> **Dataset entries**

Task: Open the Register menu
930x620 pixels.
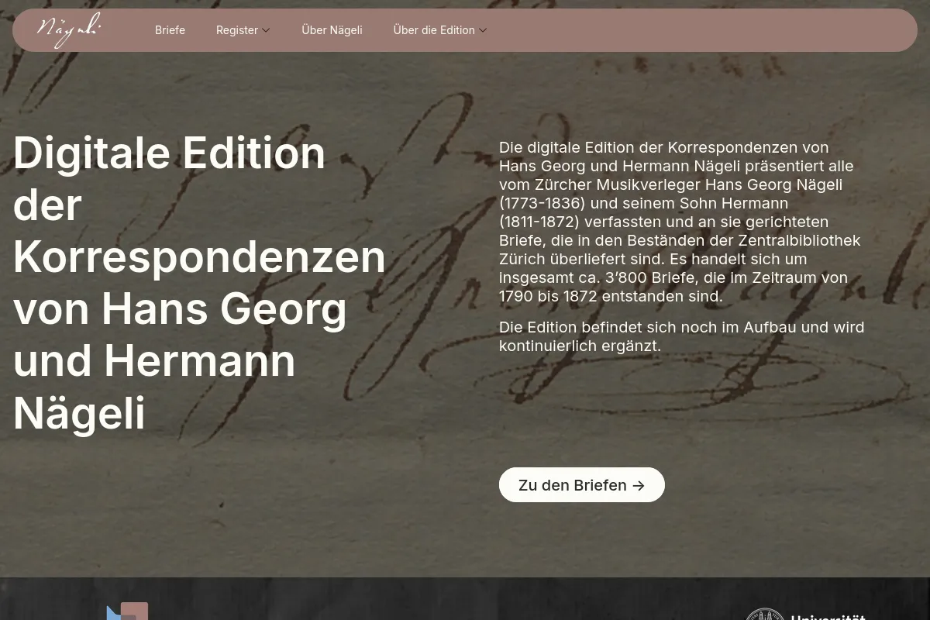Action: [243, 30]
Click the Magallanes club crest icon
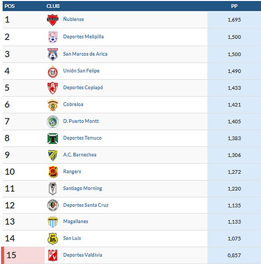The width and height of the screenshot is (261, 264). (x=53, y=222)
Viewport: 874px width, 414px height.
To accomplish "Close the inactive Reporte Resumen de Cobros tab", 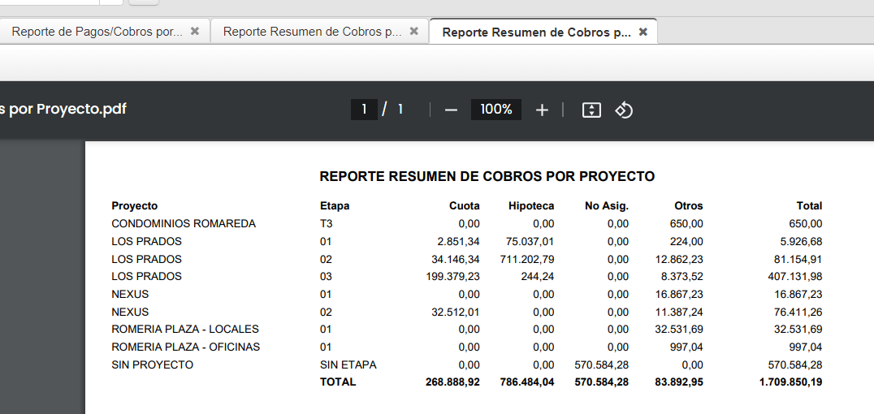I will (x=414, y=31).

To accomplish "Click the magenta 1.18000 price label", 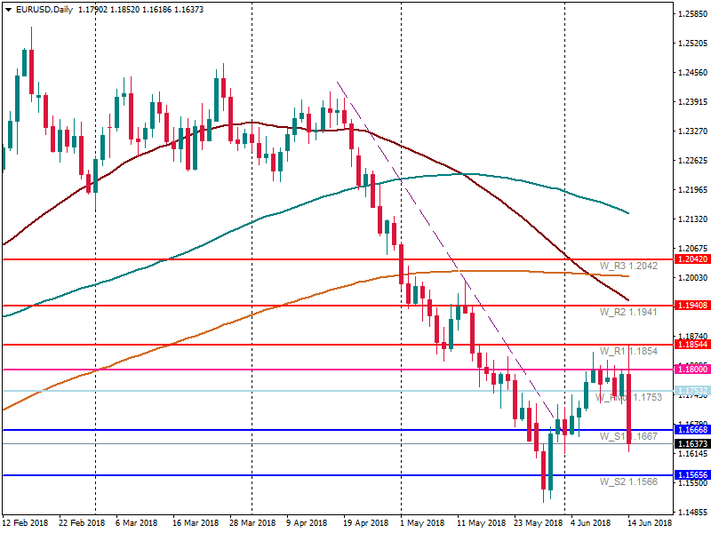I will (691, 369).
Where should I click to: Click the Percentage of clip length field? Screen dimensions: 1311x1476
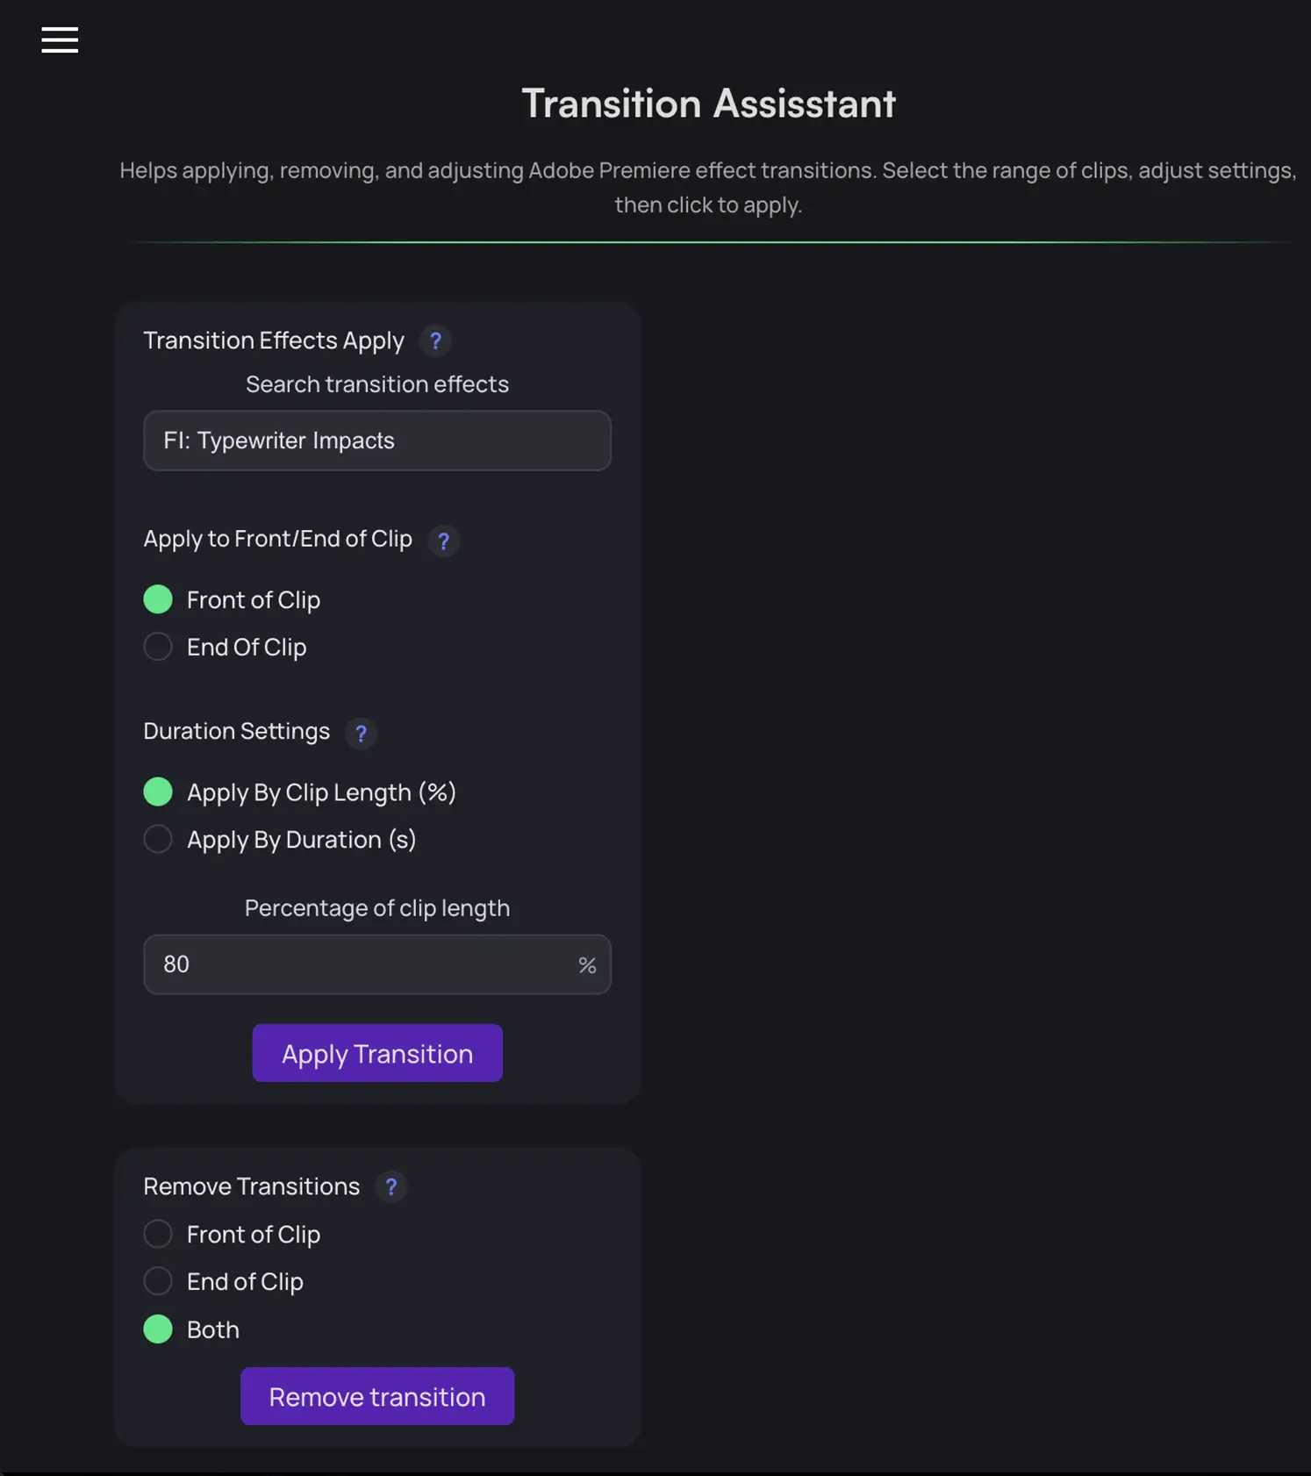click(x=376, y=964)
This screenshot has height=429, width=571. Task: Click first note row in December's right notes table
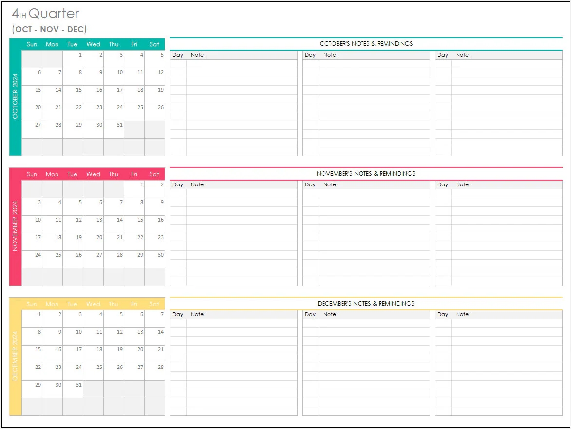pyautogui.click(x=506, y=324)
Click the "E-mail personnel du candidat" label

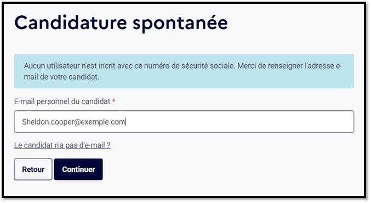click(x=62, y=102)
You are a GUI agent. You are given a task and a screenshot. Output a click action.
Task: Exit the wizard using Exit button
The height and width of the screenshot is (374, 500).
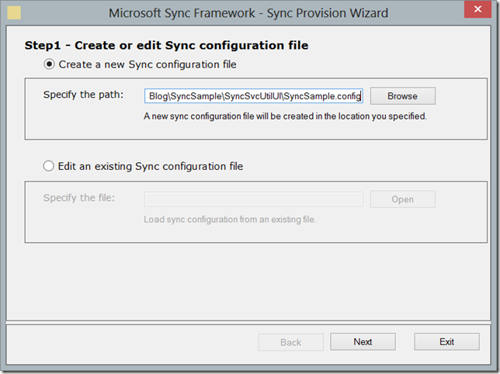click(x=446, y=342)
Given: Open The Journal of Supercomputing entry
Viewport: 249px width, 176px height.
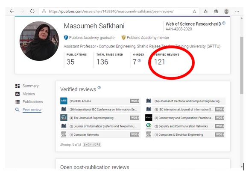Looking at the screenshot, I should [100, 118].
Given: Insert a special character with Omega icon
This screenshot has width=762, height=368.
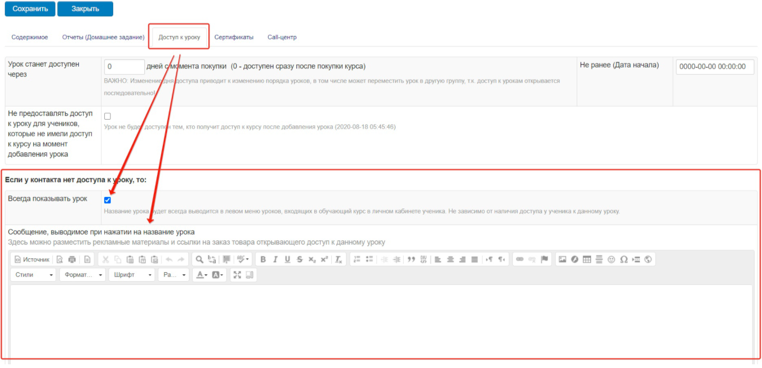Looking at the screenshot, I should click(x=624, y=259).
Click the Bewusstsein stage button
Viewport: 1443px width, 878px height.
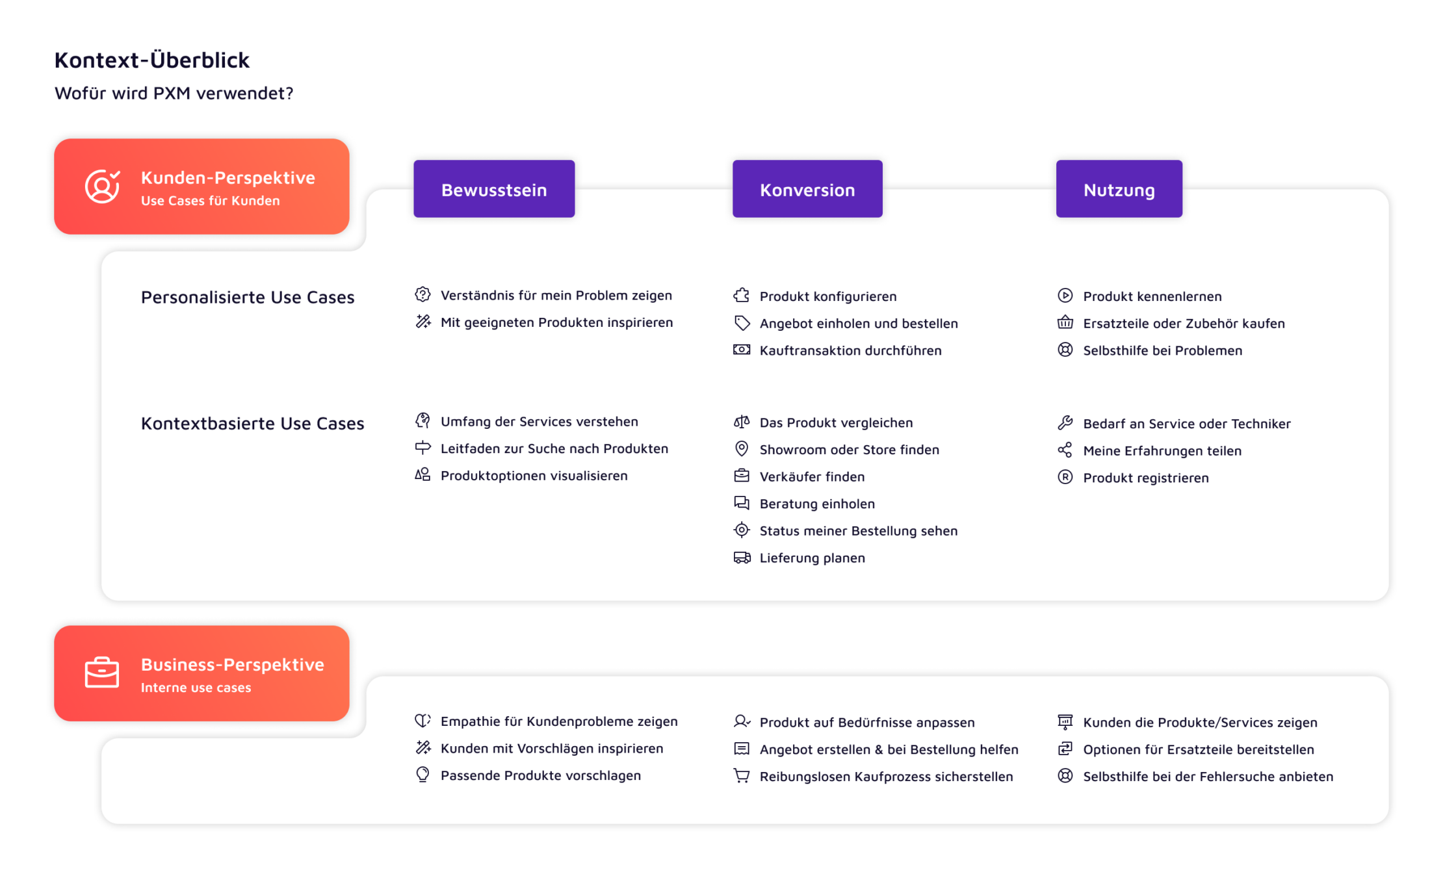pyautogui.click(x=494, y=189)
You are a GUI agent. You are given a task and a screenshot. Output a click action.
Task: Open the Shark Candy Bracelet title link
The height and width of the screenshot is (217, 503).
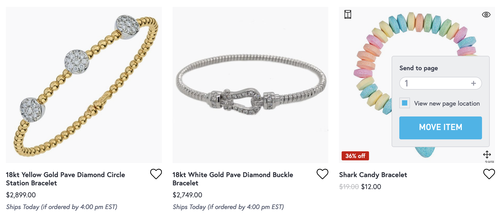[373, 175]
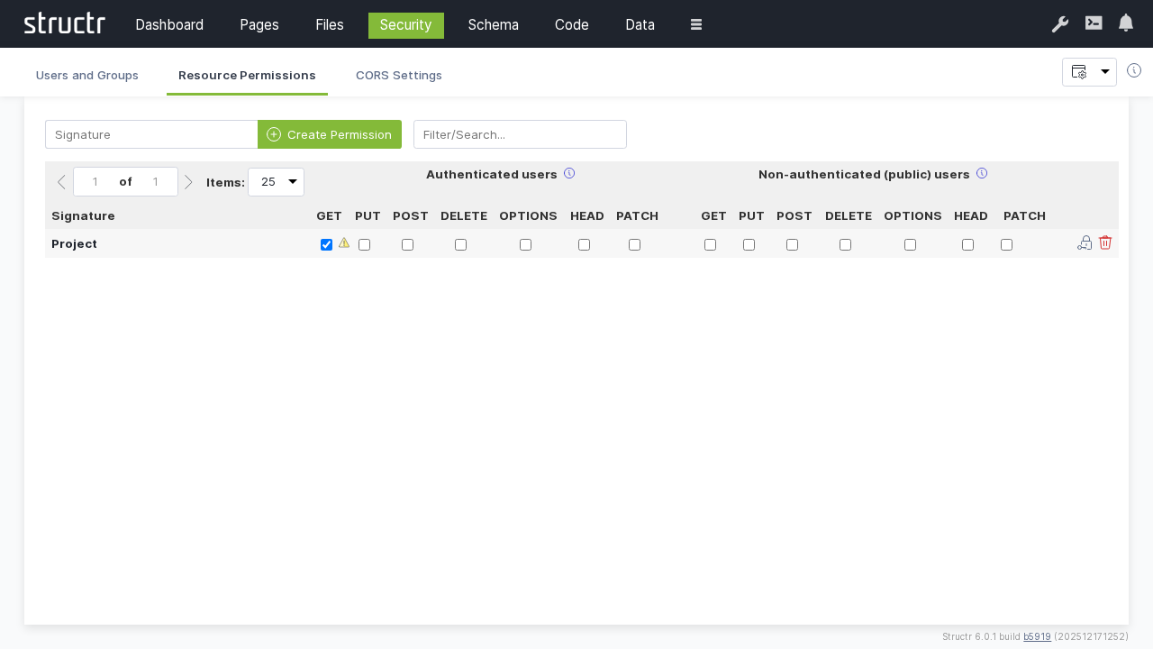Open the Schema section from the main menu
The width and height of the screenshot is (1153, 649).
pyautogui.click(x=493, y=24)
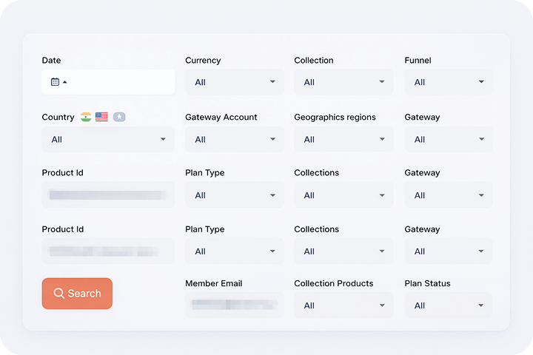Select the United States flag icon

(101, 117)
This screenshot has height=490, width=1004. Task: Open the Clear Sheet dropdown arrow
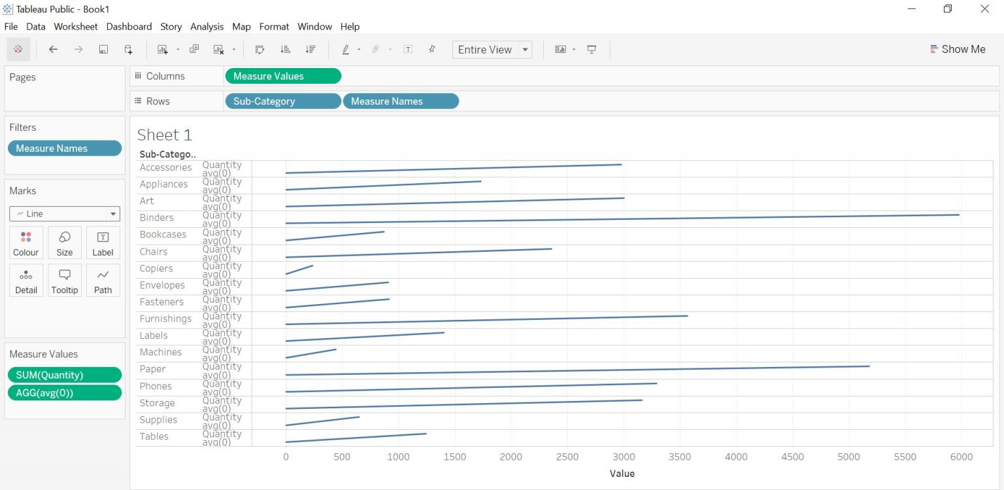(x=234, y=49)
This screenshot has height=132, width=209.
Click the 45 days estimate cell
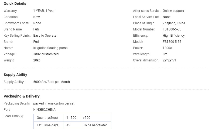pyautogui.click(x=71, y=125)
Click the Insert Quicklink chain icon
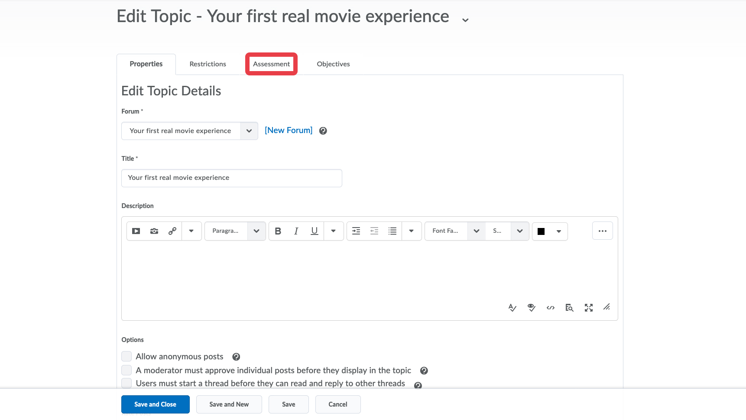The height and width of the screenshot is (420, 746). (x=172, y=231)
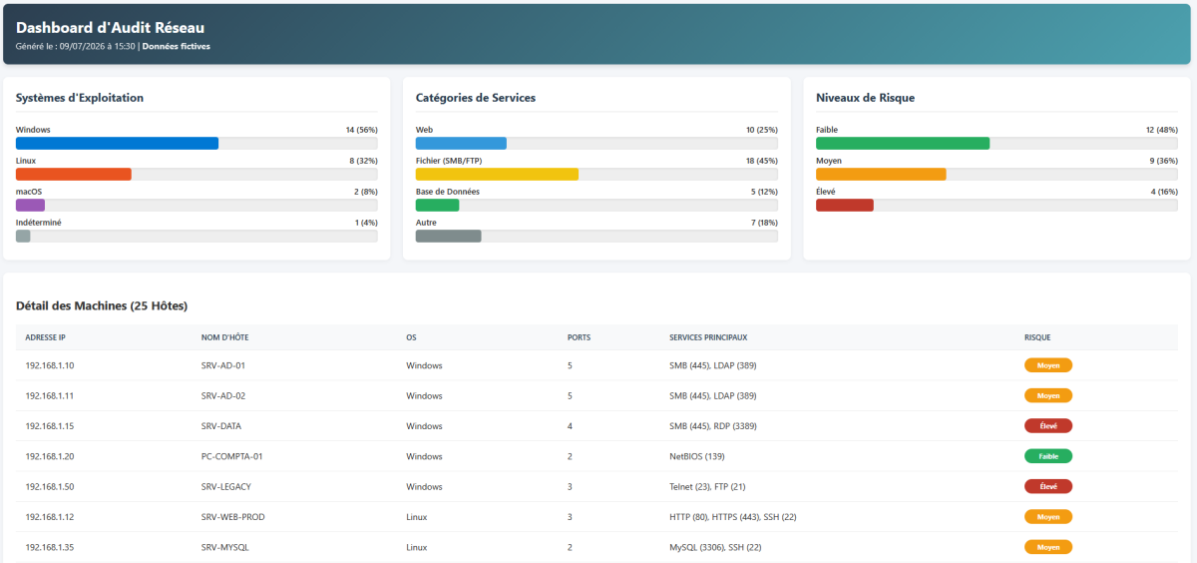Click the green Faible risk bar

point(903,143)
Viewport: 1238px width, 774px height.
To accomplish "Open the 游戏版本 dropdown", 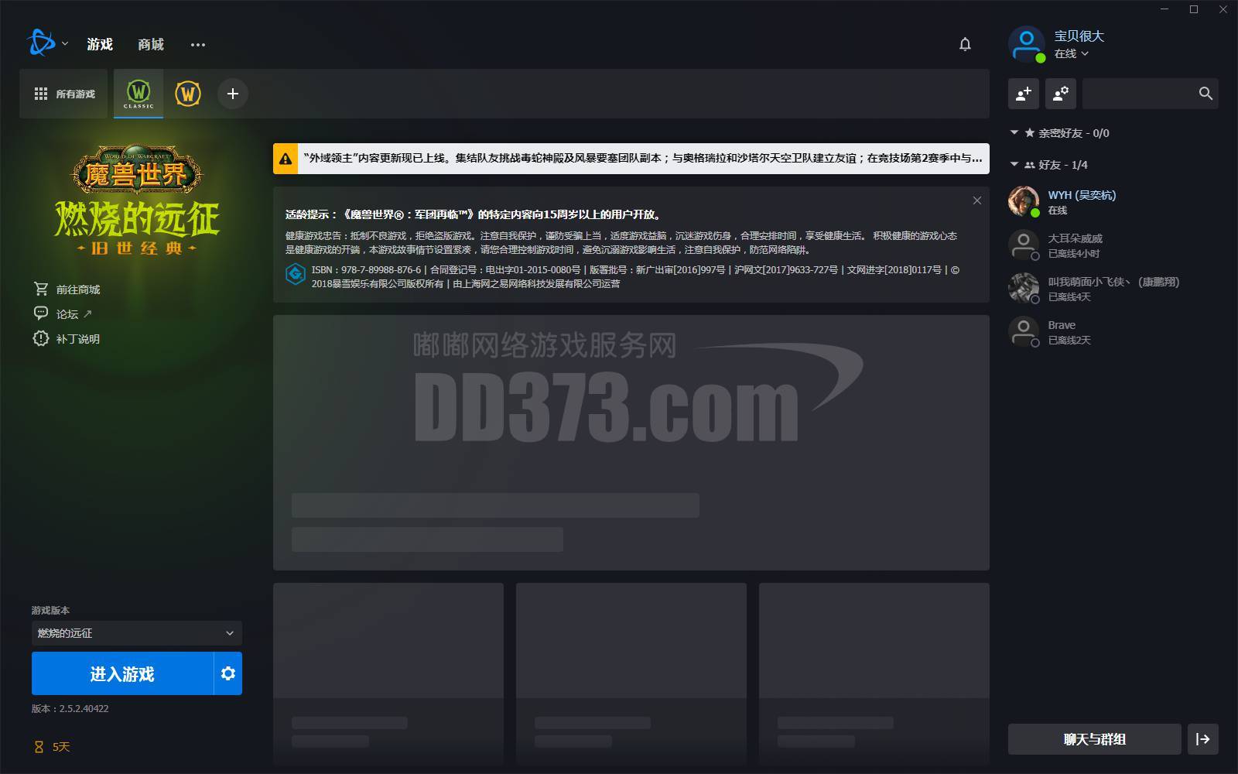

> **AIM OF THE EXERCISE**
Read the entries and show each line that mentions "button".

> **ANSWER FOR THIS EXERCISE**
Task: Exit the wizard using Exit button
Click the Bewusstsein stage button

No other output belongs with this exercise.